Sejatinya, perempuan memiliki hak yang sama dengan kaum adam. Terlebih dalam mengemukakan pendapatnya. Jangan hanya karena perempuan, tidak bisa menyuarakan pendapatnya dan hanya berdiam diri menjadi penonton setia. Bisa dibayangkan kalau waktu itu R. A Kartini tidak menyadari dan berani meminta apa yang menjadi haknya. Mungkin perempuan tidak bisa mengenyam pendidikan yang lebih tinggi daripada laki-laki dan hanya puas menjadi Ibu Rumah Tangga. Habis Gelap Terbitlah Terang, begitu judul buku yang ditulis oleh R.A Kartini.

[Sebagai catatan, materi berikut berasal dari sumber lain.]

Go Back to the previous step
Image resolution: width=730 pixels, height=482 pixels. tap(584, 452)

Pada hari Senin bertepatan dengan Hari Kartini, BEM (Badan Eksekutif Mahasiswa) FPIK mengadakan acara bertema “Meningkatkan Kualitas Wanita dengan Kreativitas” dilaksanakan di lapangan basket FPIK. Bermacam lomba seperti Miss Kartini, Speech contest dan solo song menjadi perhatian seluruh warga FPIK. Dimana setiap prodi mengirimkan delegasi terbaiknya. Panitia yang ditemui, Dico Oktovian mengemukakan tujuan diselenggarakannya acara ini adalah untuk mengekspos bakat-bakat mahasiswi yang selama ini belum tereksplor. Dengan harapan mahasiswi lebih kreatif, lebih berani dalam mengembangkan bakatnya untuk membanggakan FPIK baik internal maupun eksternal. Acara ini mendapat sambutan yang baik dari Pembantu Dekan 3, Bapak Abdur Rahem Faqih.

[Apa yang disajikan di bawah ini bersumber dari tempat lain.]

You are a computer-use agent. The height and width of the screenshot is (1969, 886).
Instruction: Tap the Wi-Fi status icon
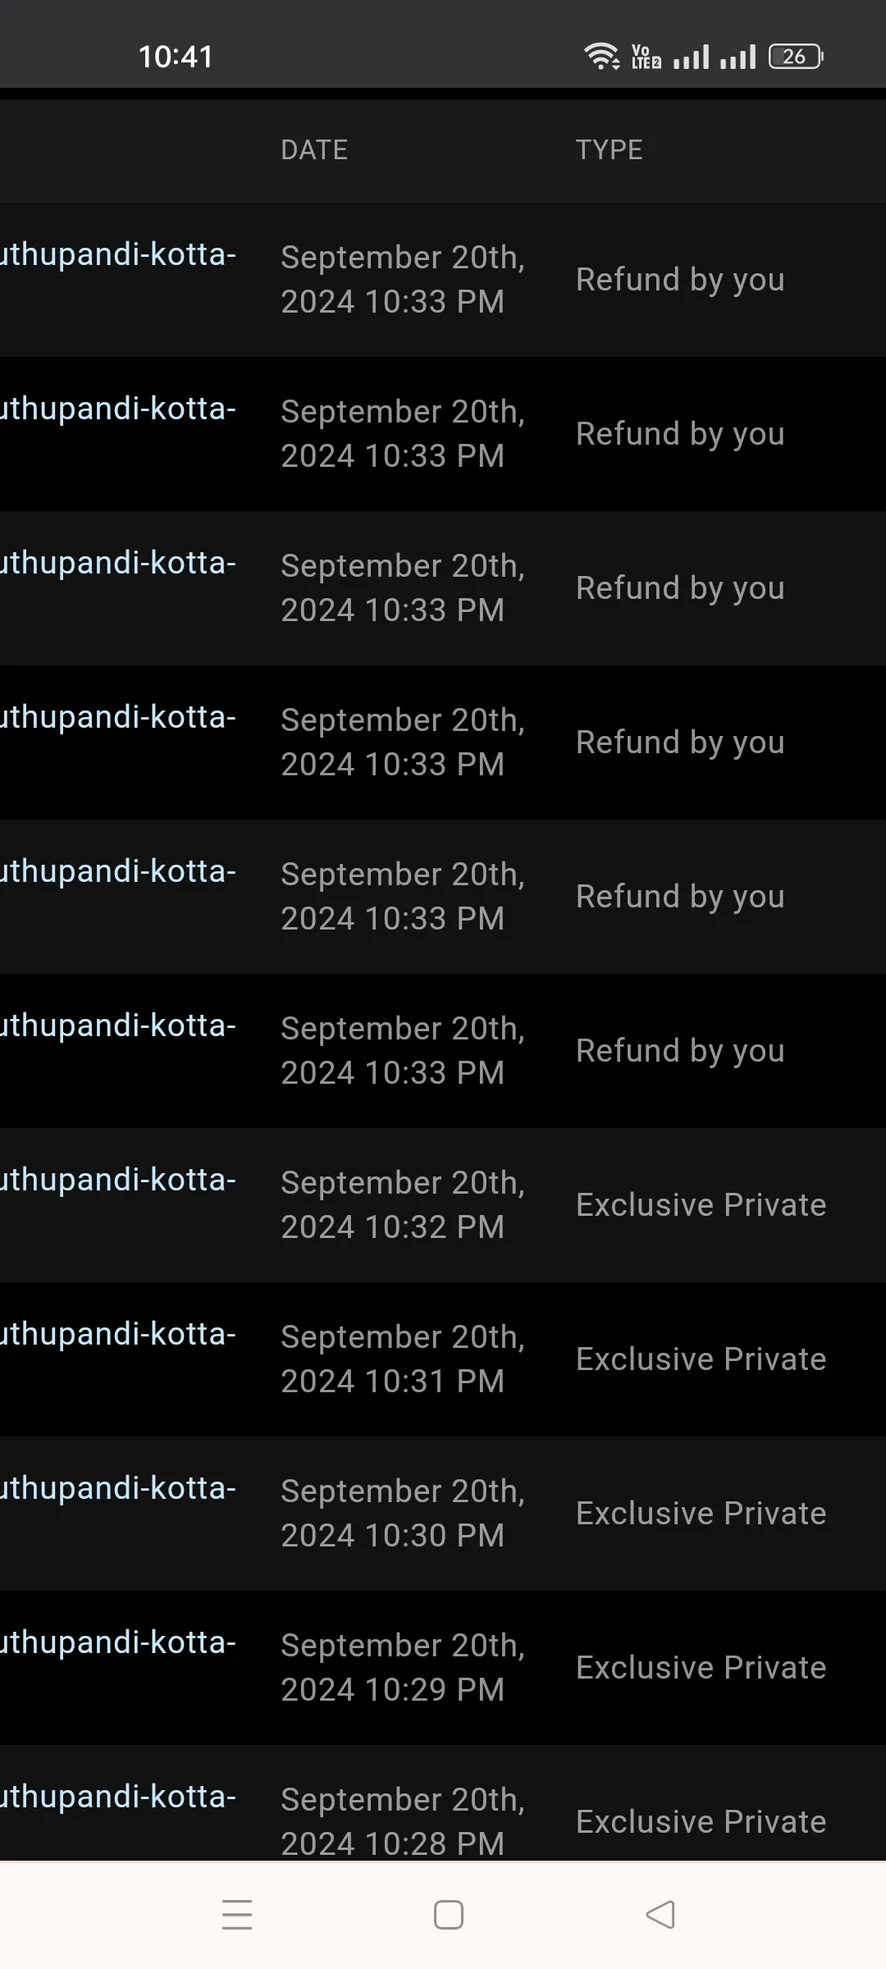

Patut diacungi jempol, delegasi dari BP mendapat juara yang semuanya membanggakan. Retno Wulandari (BP’12) yang mendapat juara pertama dalam speech contest dengan mengusung tema Perempuan dan Pemimpin, Ike Buana (BP’11) menempati posisi runner up dalam solo song, dan di puncak acara, Nurviana Wulandari (BP’12) menjadi Miss Kartini Favorit. Selamat kepada delegasi BP, semoga bakat yang dimiliki lebih tereksplor lagi dan bisa membanggakan FPIK khususnya BP di kancah yang leboih tinggi.